Stored items:
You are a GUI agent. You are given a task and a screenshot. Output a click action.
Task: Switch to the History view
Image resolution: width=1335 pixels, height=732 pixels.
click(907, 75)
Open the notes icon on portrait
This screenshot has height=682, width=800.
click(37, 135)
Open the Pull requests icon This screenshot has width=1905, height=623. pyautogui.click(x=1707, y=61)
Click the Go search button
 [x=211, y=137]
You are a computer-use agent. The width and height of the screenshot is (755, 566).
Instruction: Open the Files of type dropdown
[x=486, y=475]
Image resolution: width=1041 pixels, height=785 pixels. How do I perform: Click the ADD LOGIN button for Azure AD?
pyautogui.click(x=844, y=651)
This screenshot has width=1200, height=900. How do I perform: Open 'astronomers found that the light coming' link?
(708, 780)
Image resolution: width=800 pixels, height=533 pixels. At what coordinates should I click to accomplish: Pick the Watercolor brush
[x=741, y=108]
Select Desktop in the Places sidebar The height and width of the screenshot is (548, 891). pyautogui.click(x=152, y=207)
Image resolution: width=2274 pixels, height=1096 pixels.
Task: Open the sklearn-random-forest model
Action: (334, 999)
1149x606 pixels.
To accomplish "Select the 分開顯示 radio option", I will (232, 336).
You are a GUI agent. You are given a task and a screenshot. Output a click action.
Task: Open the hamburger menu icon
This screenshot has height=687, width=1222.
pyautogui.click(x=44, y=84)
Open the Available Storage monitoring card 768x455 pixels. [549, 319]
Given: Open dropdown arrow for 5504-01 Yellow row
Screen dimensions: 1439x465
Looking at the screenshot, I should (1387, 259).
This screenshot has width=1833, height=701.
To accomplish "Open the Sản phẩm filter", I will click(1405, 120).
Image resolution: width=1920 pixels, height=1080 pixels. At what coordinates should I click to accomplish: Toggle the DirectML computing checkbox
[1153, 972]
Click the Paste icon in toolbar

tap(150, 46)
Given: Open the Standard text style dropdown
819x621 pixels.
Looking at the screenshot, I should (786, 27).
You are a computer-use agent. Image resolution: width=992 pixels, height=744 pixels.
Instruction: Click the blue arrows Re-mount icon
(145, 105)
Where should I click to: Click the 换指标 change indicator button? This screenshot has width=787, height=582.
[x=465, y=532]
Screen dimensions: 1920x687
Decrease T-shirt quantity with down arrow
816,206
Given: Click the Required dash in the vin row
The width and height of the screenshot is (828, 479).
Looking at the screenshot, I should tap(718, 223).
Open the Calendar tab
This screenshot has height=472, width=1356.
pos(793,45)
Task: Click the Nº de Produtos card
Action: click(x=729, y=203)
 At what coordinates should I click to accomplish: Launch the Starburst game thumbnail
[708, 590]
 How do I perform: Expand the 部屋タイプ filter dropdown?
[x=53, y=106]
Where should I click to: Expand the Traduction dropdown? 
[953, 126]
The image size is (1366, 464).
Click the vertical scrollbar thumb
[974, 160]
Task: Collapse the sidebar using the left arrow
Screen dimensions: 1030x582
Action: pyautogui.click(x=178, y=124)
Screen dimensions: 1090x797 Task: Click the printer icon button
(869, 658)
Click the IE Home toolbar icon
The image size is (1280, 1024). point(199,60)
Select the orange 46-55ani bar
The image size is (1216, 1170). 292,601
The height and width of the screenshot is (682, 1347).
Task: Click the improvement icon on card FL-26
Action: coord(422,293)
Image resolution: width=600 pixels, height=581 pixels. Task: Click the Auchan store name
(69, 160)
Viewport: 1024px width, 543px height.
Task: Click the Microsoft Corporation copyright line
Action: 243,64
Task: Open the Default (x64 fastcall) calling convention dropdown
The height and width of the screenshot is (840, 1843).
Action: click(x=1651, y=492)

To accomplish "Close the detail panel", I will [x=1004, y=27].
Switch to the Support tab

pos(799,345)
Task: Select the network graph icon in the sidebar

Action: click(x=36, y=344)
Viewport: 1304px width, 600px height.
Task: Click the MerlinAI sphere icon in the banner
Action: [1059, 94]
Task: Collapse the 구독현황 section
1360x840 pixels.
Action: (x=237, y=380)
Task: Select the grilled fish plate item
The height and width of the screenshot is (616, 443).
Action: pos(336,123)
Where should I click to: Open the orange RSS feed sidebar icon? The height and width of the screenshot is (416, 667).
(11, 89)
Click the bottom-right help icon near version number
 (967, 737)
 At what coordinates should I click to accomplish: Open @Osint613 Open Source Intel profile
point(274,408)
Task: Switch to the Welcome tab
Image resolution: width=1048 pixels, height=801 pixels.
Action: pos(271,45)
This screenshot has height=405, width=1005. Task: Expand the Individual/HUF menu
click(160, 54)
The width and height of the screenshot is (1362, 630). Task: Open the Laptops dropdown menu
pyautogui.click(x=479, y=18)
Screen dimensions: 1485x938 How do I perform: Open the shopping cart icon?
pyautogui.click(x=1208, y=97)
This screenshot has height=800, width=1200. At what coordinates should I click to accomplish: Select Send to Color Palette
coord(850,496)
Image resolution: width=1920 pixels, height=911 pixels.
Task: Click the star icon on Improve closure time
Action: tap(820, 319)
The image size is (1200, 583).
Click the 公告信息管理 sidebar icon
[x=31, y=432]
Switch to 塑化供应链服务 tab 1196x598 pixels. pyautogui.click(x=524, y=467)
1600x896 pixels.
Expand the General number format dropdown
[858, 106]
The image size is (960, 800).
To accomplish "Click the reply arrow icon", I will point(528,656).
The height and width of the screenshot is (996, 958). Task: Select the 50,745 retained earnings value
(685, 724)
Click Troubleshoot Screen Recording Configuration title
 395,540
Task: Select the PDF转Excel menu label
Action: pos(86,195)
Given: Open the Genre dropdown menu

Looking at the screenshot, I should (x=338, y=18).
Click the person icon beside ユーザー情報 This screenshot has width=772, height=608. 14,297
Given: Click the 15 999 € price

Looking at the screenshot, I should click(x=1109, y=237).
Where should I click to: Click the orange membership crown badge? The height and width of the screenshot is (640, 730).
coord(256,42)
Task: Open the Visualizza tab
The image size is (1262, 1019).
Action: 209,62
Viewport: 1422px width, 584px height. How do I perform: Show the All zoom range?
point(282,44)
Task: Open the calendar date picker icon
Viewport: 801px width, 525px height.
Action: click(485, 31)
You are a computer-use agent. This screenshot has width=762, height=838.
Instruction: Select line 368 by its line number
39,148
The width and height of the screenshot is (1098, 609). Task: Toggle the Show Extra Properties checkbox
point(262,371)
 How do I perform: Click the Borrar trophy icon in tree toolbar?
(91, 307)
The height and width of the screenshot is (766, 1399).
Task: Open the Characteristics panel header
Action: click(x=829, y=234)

### Activity
The answer must consist solely of the lines from the first line of the data to the line holding "This screenshot has width=1833, height=701.", each given again exactly.

### Solved exercise
You are a GUI agent. You are given a task and a screenshot. Output a click action.
Task: Switch to the History view
Image resolution: width=1335 pixels, height=732 pixels.
click(907, 75)
Open the notes icon on portrait
This screenshot has height=682, width=800.
click(37, 135)
Open the Pull requests icon This screenshot has width=1905, height=623. pyautogui.click(x=1707, y=61)
Click the Go search button
 [x=211, y=137]
You are a computer-use agent. The width and height of the screenshot is (755, 566).
Instruction: Open the Files of type dropdown
[x=486, y=475]
Image resolution: width=1041 pixels, height=785 pixels. How do I perform: Click the ADD LOGIN button for Azure AD?
pyautogui.click(x=844, y=651)
This screenshot has width=1200, height=900. How do I perform: Open 'astronomers found that the light coming' link?
(708, 780)
Image resolution: width=800 pixels, height=533 pixels. At what coordinates should I click to accomplish: Pick the Watercolor brush
[x=741, y=108]
Select Desktop in the Places sidebar The height and width of the screenshot is (548, 891). pyautogui.click(x=152, y=207)
Image resolution: width=2274 pixels, height=1096 pixels.
Task: Open the sklearn-random-forest model
Action: (334, 999)
1149x606 pixels.
To accomplish "Select the 分開顯示 radio option", I will (232, 336).
You are a GUI agent. You are given a task and a screenshot. Output a click action.
Task: Open the hamburger menu icon
This screenshot has height=687, width=1222.
pyautogui.click(x=44, y=84)
Open the Available Storage monitoring card 768x455 pixels. [549, 319]
Given: Open dropdown arrow for 5504-01 Yellow row
Screen dimensions: 1439x465
Looking at the screenshot, I should (1387, 259).
This screenshot has width=1833, height=701.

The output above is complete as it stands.